Saturday, April 03, 2010

Her Maiden Voyage

It was snowing in the coast range. If The Captain had known it would be snowing in the coast range, he probably would have bailed on this shakedown cruise, but the weather people said the worst of the storm was over. Not that The Captain is afraid of snow. Don't start putting THAT idea in your noggin. But he was a little nervous about how the barely-capable Ford F-150 would do pulling the trailer. The MaxFunCan.



It was raining at the RV Park. Pelting down rain. The kind of rain that is fixing to become snow just 30 miles east of here. We set up the MaxFunCan on a strip of asphalt surrounded by what is, after the storms of last night, a grassy pond. This is the first time for everything Can-related, so there was a lot of unwrapping new hoses, reading directions, and trial-and-error.

However, trial-and-error did not work on the furnace. We followed the directions, and the supplemental directions given by our trailer salesperson, which included turning on a gas stove burner to make sure the gas was reaching the furnace (helpful, since the burner was at least emitting some heat). After a few hours of futile technical assistance by the kind RV people, we took a break, turned off the burner and watched some Buffy the Vampire Slayer via Netflix (well duh, the RV park has wi-fi). After not more than ten minutes of undead-booty-kicking, the furnace kicked on by itself. We are thinking that turning off the stove burner, which was directly under the thermostat, might have had something to do with the furnace's rise from the dead.  Or it could have been Buffy.
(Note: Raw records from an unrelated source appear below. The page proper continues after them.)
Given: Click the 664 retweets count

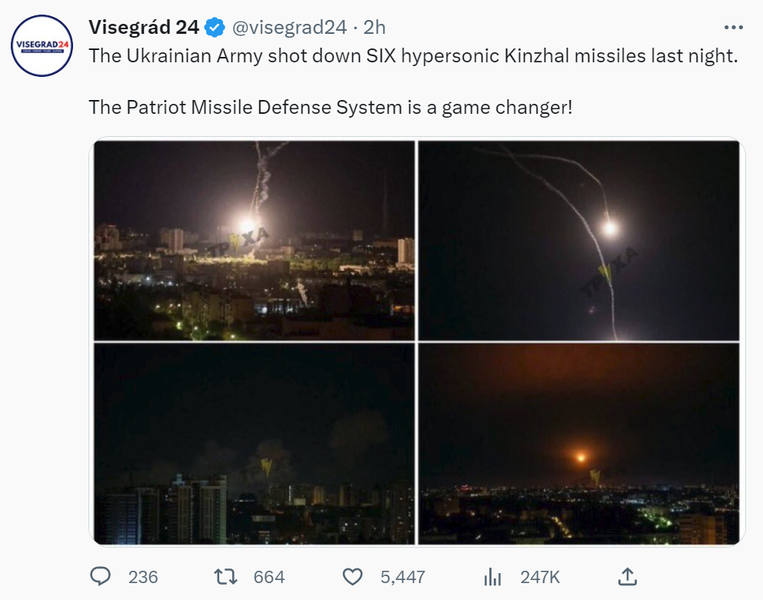Looking at the screenshot, I should tap(269, 577).
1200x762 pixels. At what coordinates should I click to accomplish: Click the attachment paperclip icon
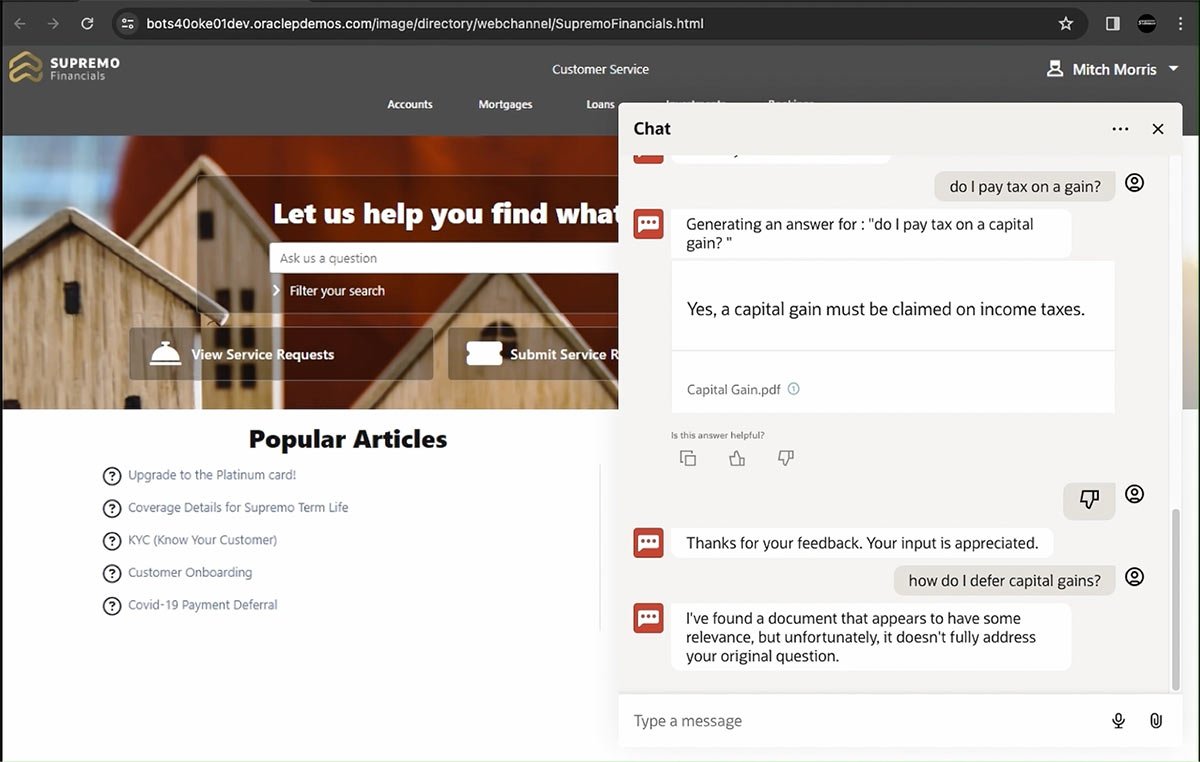1156,721
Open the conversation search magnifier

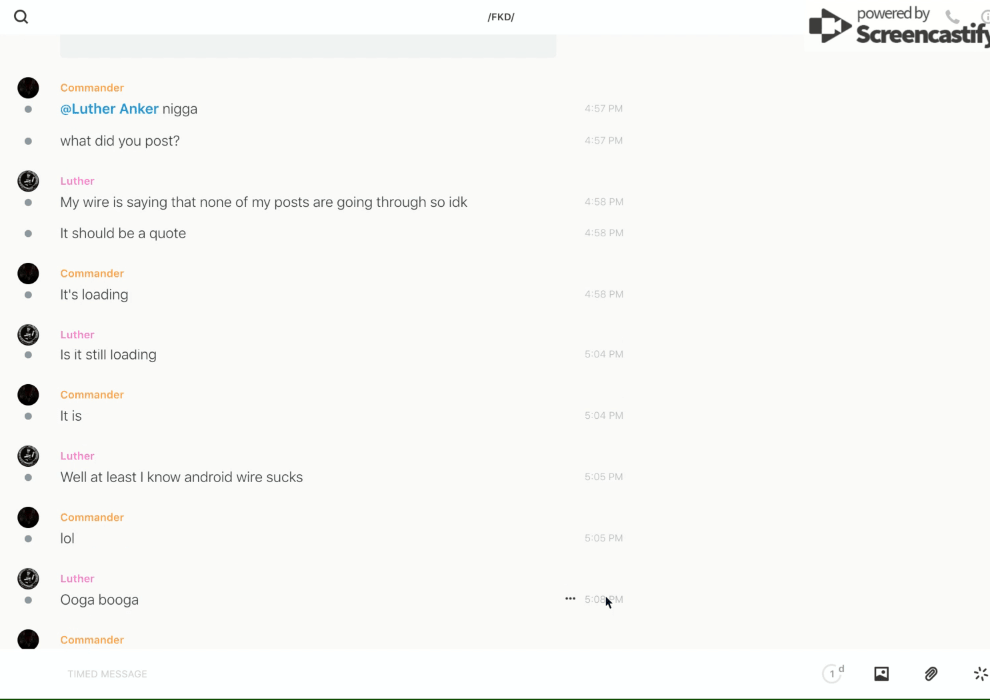tap(21, 17)
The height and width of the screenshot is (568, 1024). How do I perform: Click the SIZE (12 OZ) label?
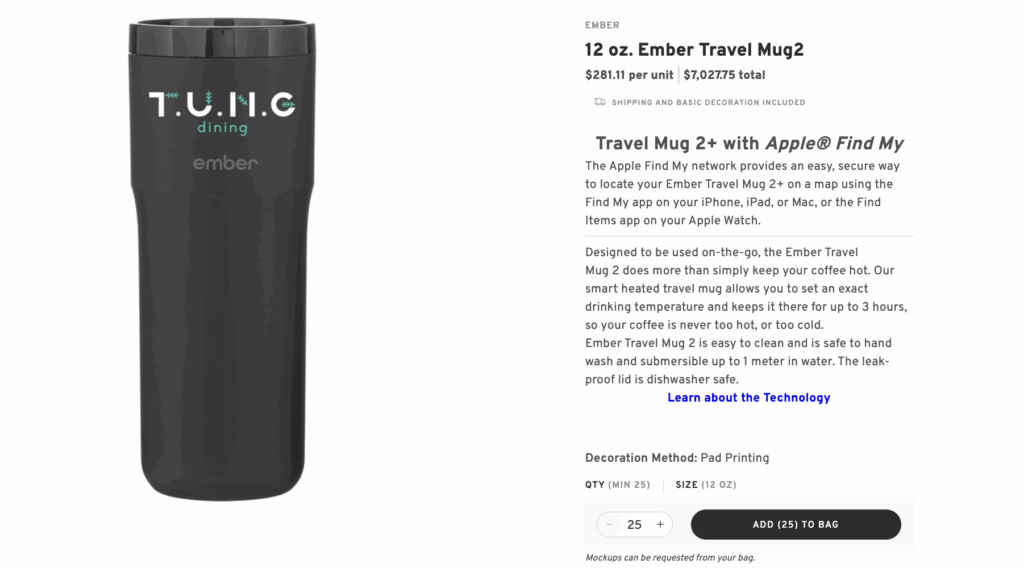pyautogui.click(x=706, y=485)
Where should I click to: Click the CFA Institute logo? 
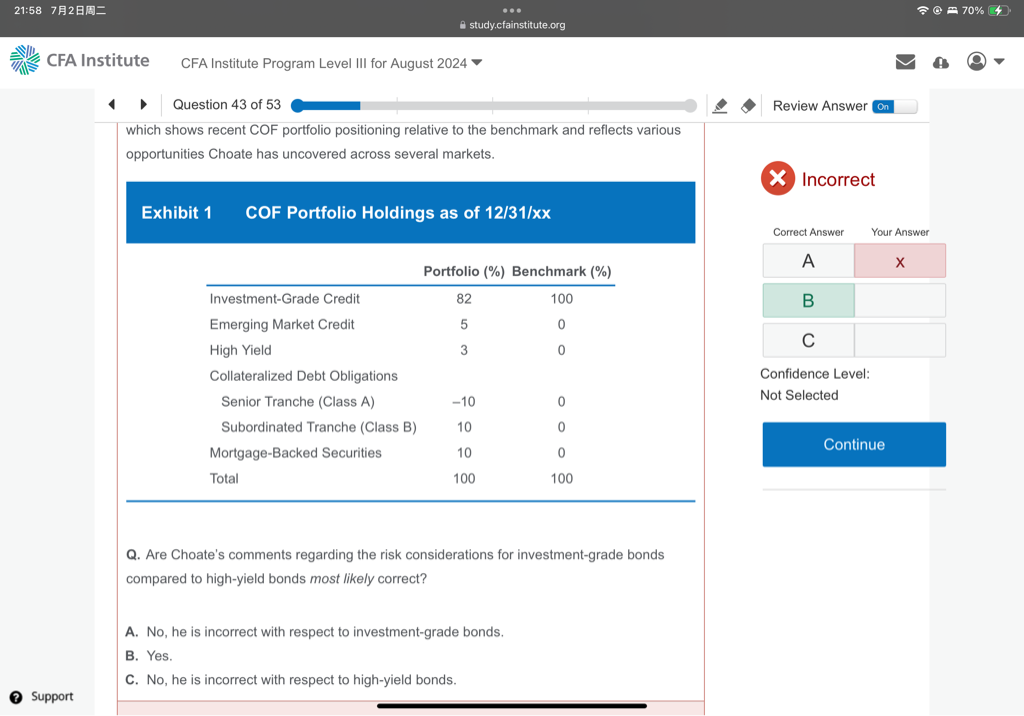(x=79, y=61)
Success! The rain is pelting, we are hungry, having missed lunch in the excitement of the action, so we hit the town (Cannon Beach), Mo's in particular, as it has beach-front windows, and we can experience the anger of the Pacific without any weather-related pain. I recommend the bouillabaisse.

So why isn't the Northern Oregon Coast a tourist bonanza?

We ate dinner to the dulcet tones of the profoundly Tourrette's-inflicted birthday boy sitting behind me. "Fuck! Fuck! Fuck-fuck! Fuck!" Ah, the Children of Tourrette's. What sweet music they make.

We came "home" to a warm can. And the voyage continues...

1 comment:

hedera said...

I was out in that rain myself yesterday, walking back and forth between our free street parking (the much vaunted underground garage was full) and the California Academy of Sciences, my first visit to the new building. Every time we were outdoors yesterday (before we left, that is), we were in cold, wet rain driving very close to horizontally at us. It was nasty.